A group of dissident shareholders in Ardagh Glass Limited have asked the Takeover Panel in London to intervene in their dispute with the company.
The panel is currently investigating whether it has jurisdiction according to John Collins of Donal Reilly & Collins, the solicitors acting for the shareholders.
Ardagh Glass Limited is a Guernsey registered company that was spun off in 2003 from Ardagh Plc, which is quoted on the Dublin exchange. In certain circumstances the Takeover Panel has jurisdiction over Channel Island companies that have previously been quoted.

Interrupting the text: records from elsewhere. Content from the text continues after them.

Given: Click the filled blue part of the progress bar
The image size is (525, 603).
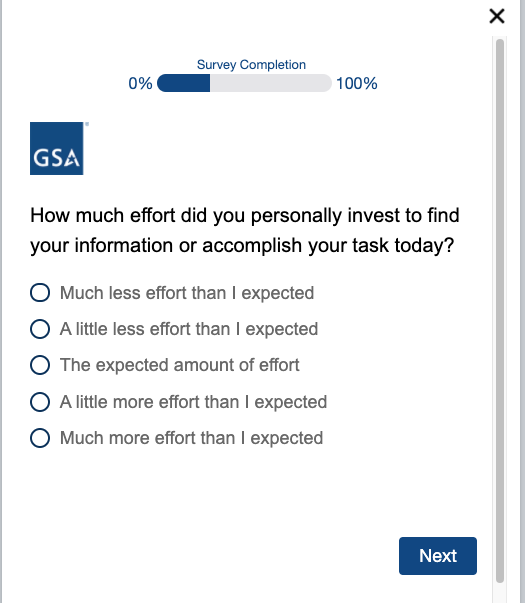Looking at the screenshot, I should [x=183, y=83].
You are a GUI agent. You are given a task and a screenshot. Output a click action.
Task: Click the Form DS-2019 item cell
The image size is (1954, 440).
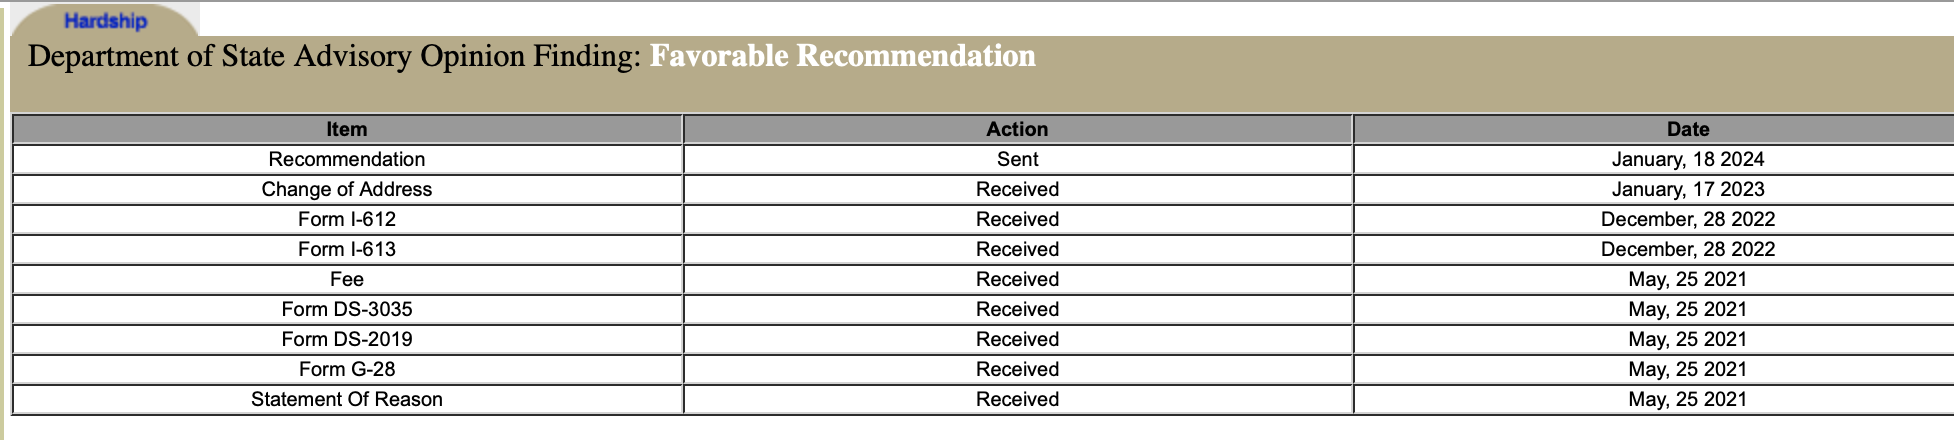tap(347, 339)
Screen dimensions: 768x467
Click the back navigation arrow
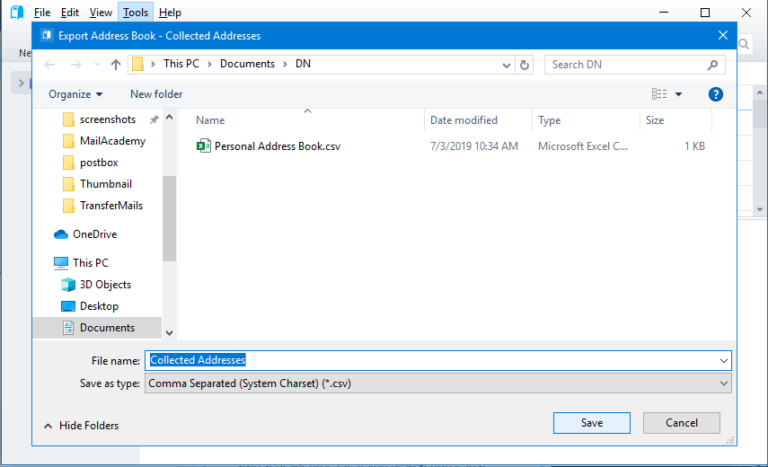(51, 65)
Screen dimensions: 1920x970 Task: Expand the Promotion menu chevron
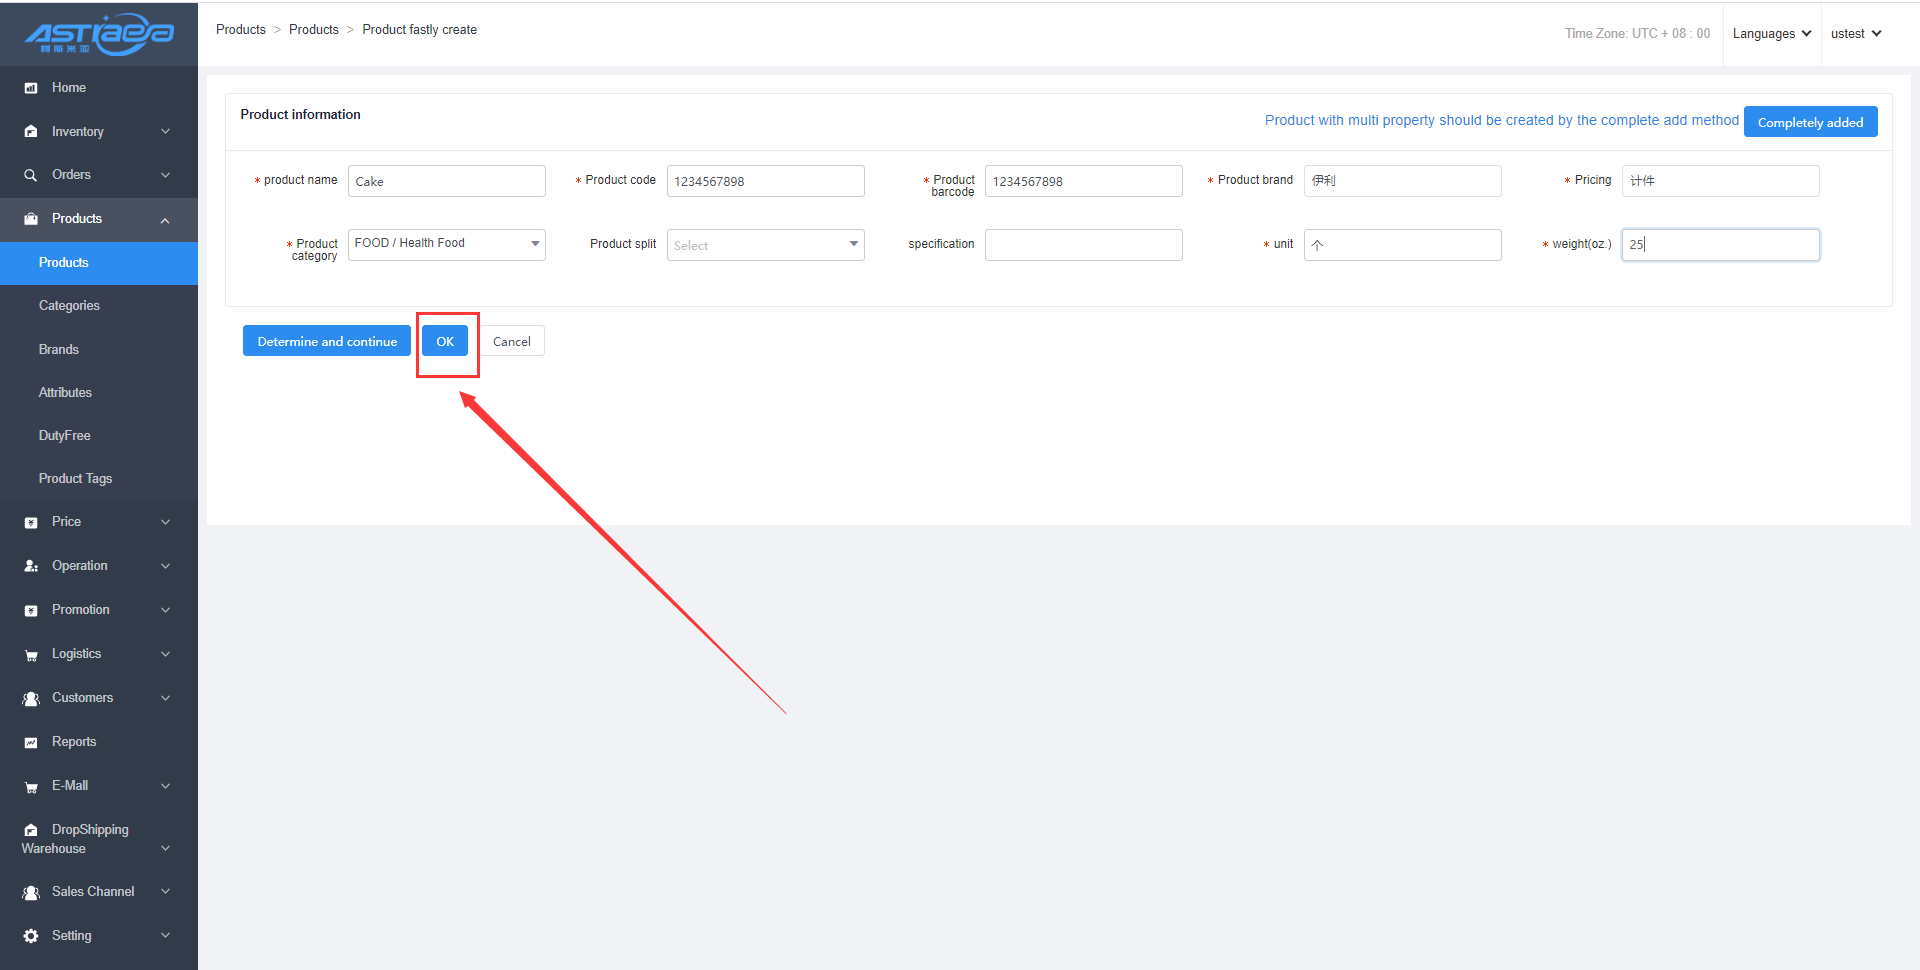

Ardagh Glass is the subject of a takeover by Cone plc, a company controlled by its largest shareholders, the businessman Paul Coulson and his investment company Yeoman, which controls 41 per cent of the group.
The shareholders represented by Mr Collins claim that the directors of Ardagh Glass had a duty to all the shareholders of the company and should have advised shareholders whether the €4 per share being offered by Caona was a fair price.
Ardagh and Caona have claimed that under Guernsey law the directors are not required to do so and that it is up to shareholders to form their own view.
If the transaction is deemed to come under the jurisdiction of the Takeover Panel, then the directors would be obliged to meet to consider the valuation under its rules, according to Mr Collins.
A spokesman for Ardagh said yesterday that the "UK Takeover Code does not apply to Ardagh". In a letter to Mr Collins, the solicitors acting for the Ardagh directors state that "these matters were for the shareholders of AGL and the board of AGL was not involved in the consideration of the offer or the value of the shares in AGL, nor had any obligation to be so involved".
Over 99 per cent of the shareholders have accepted the offer, including most of the shareholders represented by Mr Collins.
The dissident shareholders have accepted the offer to mitigate their losses pending the outcome of their challenge, according to Mr Collins.
An Extraordinary General Meeting of Ardagh will take place in Guernsey today at which a motion to compulsorily acquire the outstanding shares will be considered.
The dissident shareholders have been informed that they will not be admitted to the meeting as they no longer technically qualify as Ardagh shareholders on foot of their acceptance of the Caona offer.
The shareholders represented by Mr Collins claim that the €4 offered by Caona does not fully reflect the value of the company. A prospectus issued by Caona for a €125 million fundraising associated with the bid for Ardagh puts a value of around €4.40 a share, they claim. They also allege that they are not being allowed participate in Caona on the same terms as the large shareholders.
Once the transaction is complete, Yeoman will hold 45 per cent of the company and Mr Coulson (who owns 33 per cent of Yeoman) will have 25 per cent.